# The data:

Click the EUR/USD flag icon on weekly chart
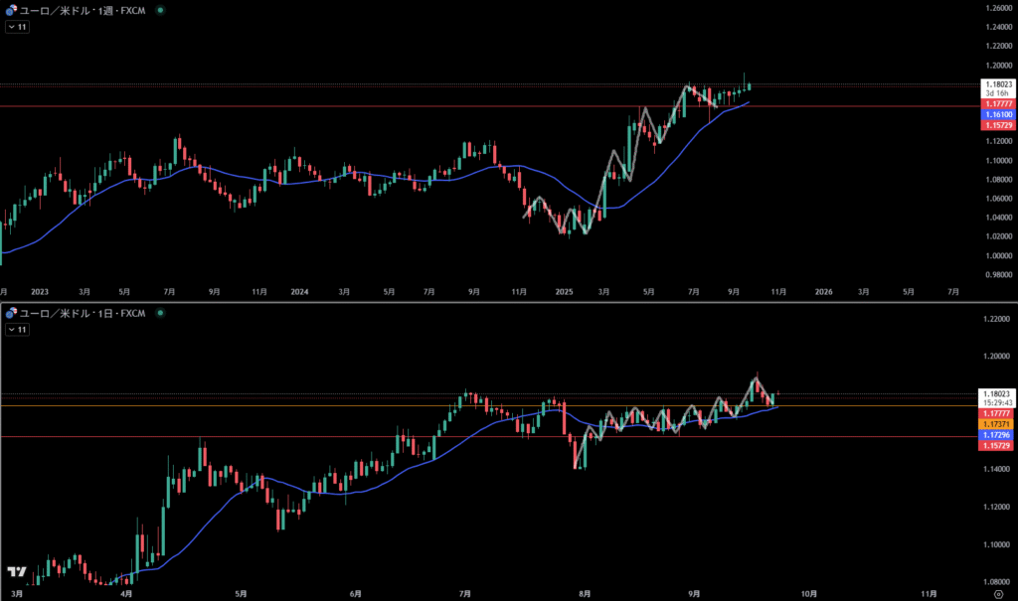 9,9
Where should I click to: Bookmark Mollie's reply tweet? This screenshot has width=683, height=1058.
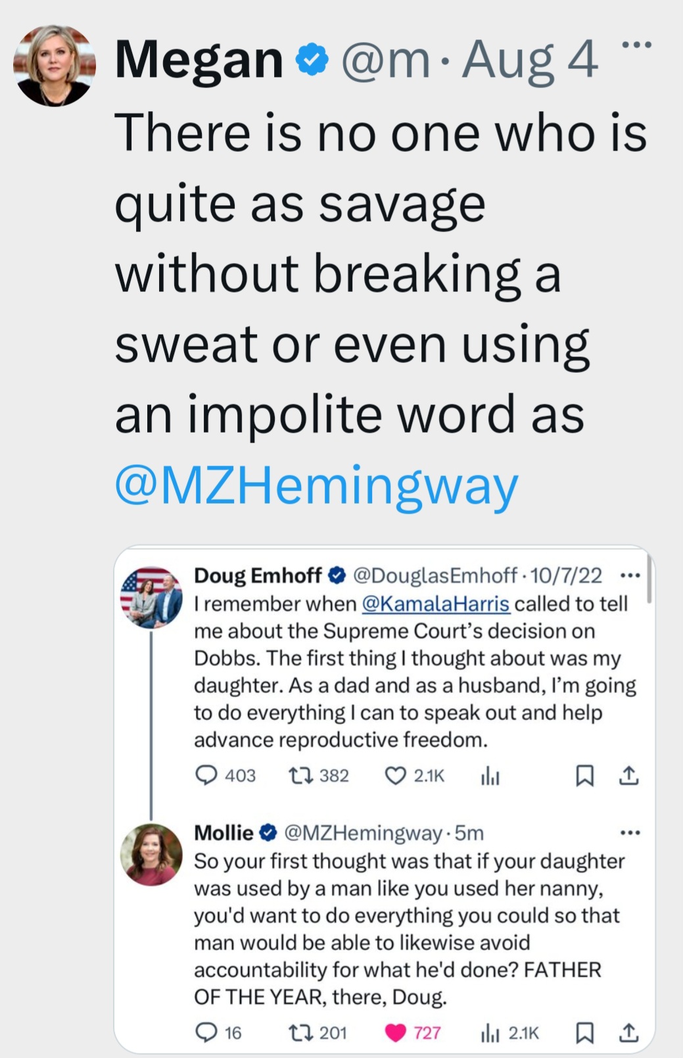(x=584, y=1033)
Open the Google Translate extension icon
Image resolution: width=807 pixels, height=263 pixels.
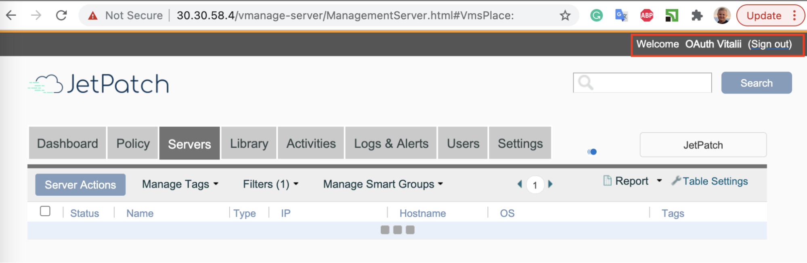(x=621, y=16)
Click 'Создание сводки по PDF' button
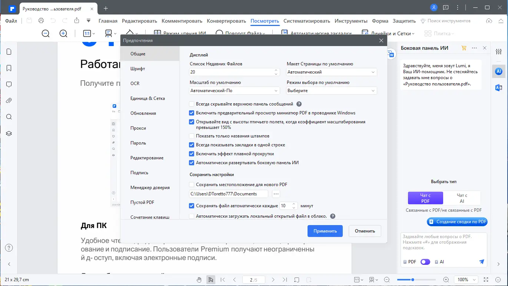Image resolution: width=508 pixels, height=286 pixels. pos(457,222)
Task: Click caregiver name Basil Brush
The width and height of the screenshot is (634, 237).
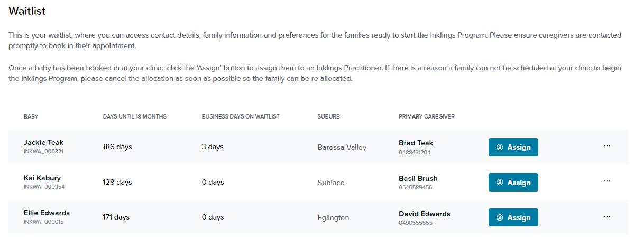Action: (418, 178)
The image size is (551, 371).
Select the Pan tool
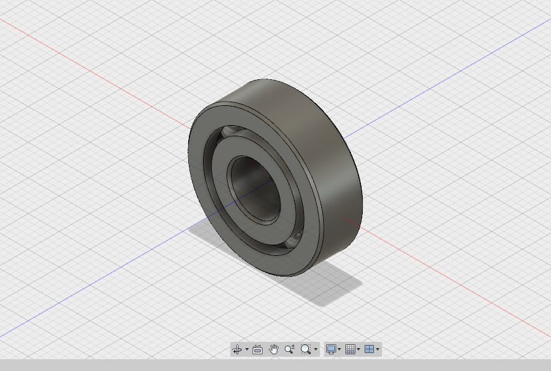point(274,349)
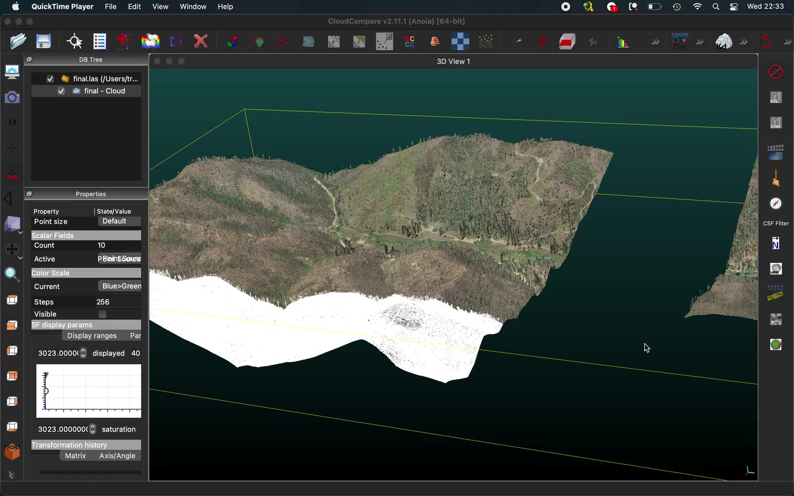Select the point picking crosshair tool
This screenshot has height=496, width=794.
[x=74, y=41]
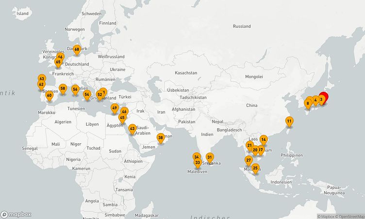Open marker 11 at Taiwan

click(289, 121)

# How to complete this task:
Only the pictures are dropped when you print the material; everything else is copied exactly.

# Task result:
Click the EUR/USD flag icon on weekly chart
 9,9
Where should I click to: Bookmark Mollie's reply tweet? This screenshot has width=683, height=1058.
(x=584, y=1033)
Open the Google Translate extension icon
Image resolution: width=807 pixels, height=263 pixels.
(x=621, y=16)
Click 'Создание сводки по PDF' button
Image resolution: width=508 pixels, height=286 pixels. pos(457,222)
Task: Click caregiver name Basil Brush
The width and height of the screenshot is (634, 237).
Action: (418, 178)
The image size is (551, 371).
Select the Pan tool
point(274,349)
Select the point picking crosshair tool
This screenshot has height=496, width=794.
[x=74, y=41]
Open marker 11 at Taiwan

click(289, 121)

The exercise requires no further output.